Из госпиталя отправился к сестре Сильвии Дубицкой, благо жила она совсем близко. Эту симпатичную семью я застал дома в полном сборе. Встреча была радостной. Посыпались возгласы удивления и восклицания: «А мы так и знали, что Вас потянет к своим». Просидел я у Дубицких довольно долго. Дом у них был большой, и в нем квартировали какие-то полковники. Папа Дубицкий рассказывал им мою историю, но те оставались непроницаемыми. От сестры Сильвии Дубицкой я узнал, что бывший директор нашего госпиталя доктор Анисимович работает в горздравотделе. И хотя я его не знал лично, все же пошел навестить. Застал его в большом кабинете, назвался. Он вспомнил, очень обрадовался — ведь случай мой был уникальный. Говорил: «Вы не представляете, как надо было бороться, чтобы создать и поддерживать те условия, в которых находились раненые. А теперь, когда говоришь, что заведывал госпиталем военнопленных, на тебя смотрят очень и очень косо». В это время вошла та самая сестра, которая тогда громогласно объявляла фамилии на выписку. «Узнаете?» — спросил Анисимович. «Нет». — «Да это же Трубецкой, помните?» — «Не может быть! Как приятно, когда узнаешь, что кто-то из тех несчастных остался в живых».

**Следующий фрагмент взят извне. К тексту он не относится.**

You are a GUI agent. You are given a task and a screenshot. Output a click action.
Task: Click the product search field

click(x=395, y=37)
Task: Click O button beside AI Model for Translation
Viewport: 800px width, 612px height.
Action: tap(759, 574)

Теперь я ежедневно ходил в аэродромную часть на перевязки. Разрезали мне ладонь сильно, и пальцы не гнулись. Парашютные занятия продолжались. Настал день, когда полетела первая группа, в которую входили Жулик и Знайдек. Позже я узнал, что все эти группы сбрасывали в западную Польшу, и мало кто из них вернулся.

Жили мы у самого аэродрома, расположившись вокруг хутора, где обитали литовцы. Иногда к ним заходили пассажиры, ожидавшие посадки на самолет. Как я завидовал тем, кто летел в Москву. Нам так и не дали нашего адреса, так что ответа на письма быть не могло, и я ничего не знал о своих. Однажды я разговорился с двумя такими пассажирами, летевшими в Москву. Она — русская — чиновник какого-то учреждения. Он — литовец, работник Нарком-здрава республики. В Москву летел впервые, расспрашивал о ней и производил впечатление культурного и воспитанного человека. Он предложил отвезти мое письмо и привезти ответ, сказав, что такого-то числа будет обратно, и я смогу найти его в Наркомате. Я написал Бобринским на Трубниковский и дяде Вовику, брату матери, жившему в Хлебном переулке. Теперь я считал дни до возвращения этого человека.

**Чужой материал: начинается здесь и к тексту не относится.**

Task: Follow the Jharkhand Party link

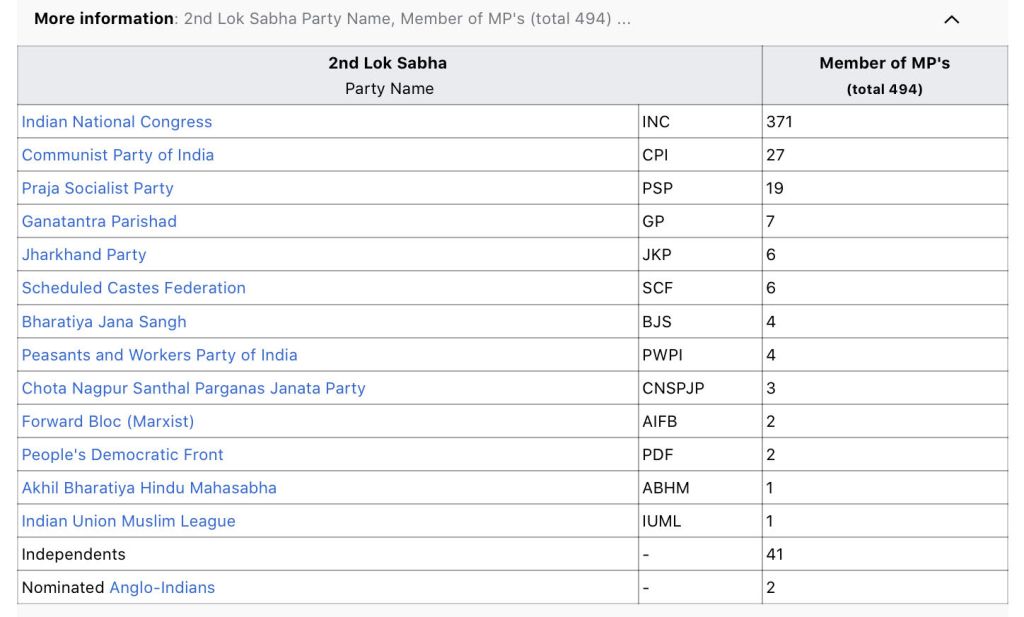Action: (84, 255)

Улетела группа, в которую входил и я. Меня отставили, так как рука еще не работала. Владимир Константинович спрашивал: «Ну, а вообще-то, ты полетишь?» — «Я не отказываюсь. Вот только рука подживет и полечу». Присутствовавший при разговоре Костя отозвал меня в сторону и сказал: «Чудак, тебе с рукой повезло, а ты суешься. Тебе что, жить надоело? Еще навоюешься, не спеши». По-видимому, он мог сказать больше, но и этого было достаточно.

Вскоре оба наши командира отбыли в Москву. Оставшиеся бывшие партизаны и их начальство — Василий Иванович Смирнов — перебрались километра за три на юг от аэродрома. Рядом с деревней было небольшое имение, и мы поселились во флигеле. А в главном здании, каменном, с колоннами, давно, еще при владельце была сделана мельница, и хозяева жили во флигеле. Меня это заинтересовало, и в деревне я узнал, что много лет назад в доме стало появляться привидение после того, как хозяин имения застрелился, и с тех пор в доме никто не живет. Теперь в нем расположился батальон аэродромного обслуживания — БАО — аудитория для привидения не подходящая.

Третья группа, в которую я не вошел все из-за той же руки, несколько раз отправлялась на аэродром, но потом возвращалась — самолет почему-то не летел. В эту группу входил немец, награжденный орденом Красной Звезды Перед отлетом он одевался в немецкий мундир. Наконец, и они улетели, и нас осталось совсем немного.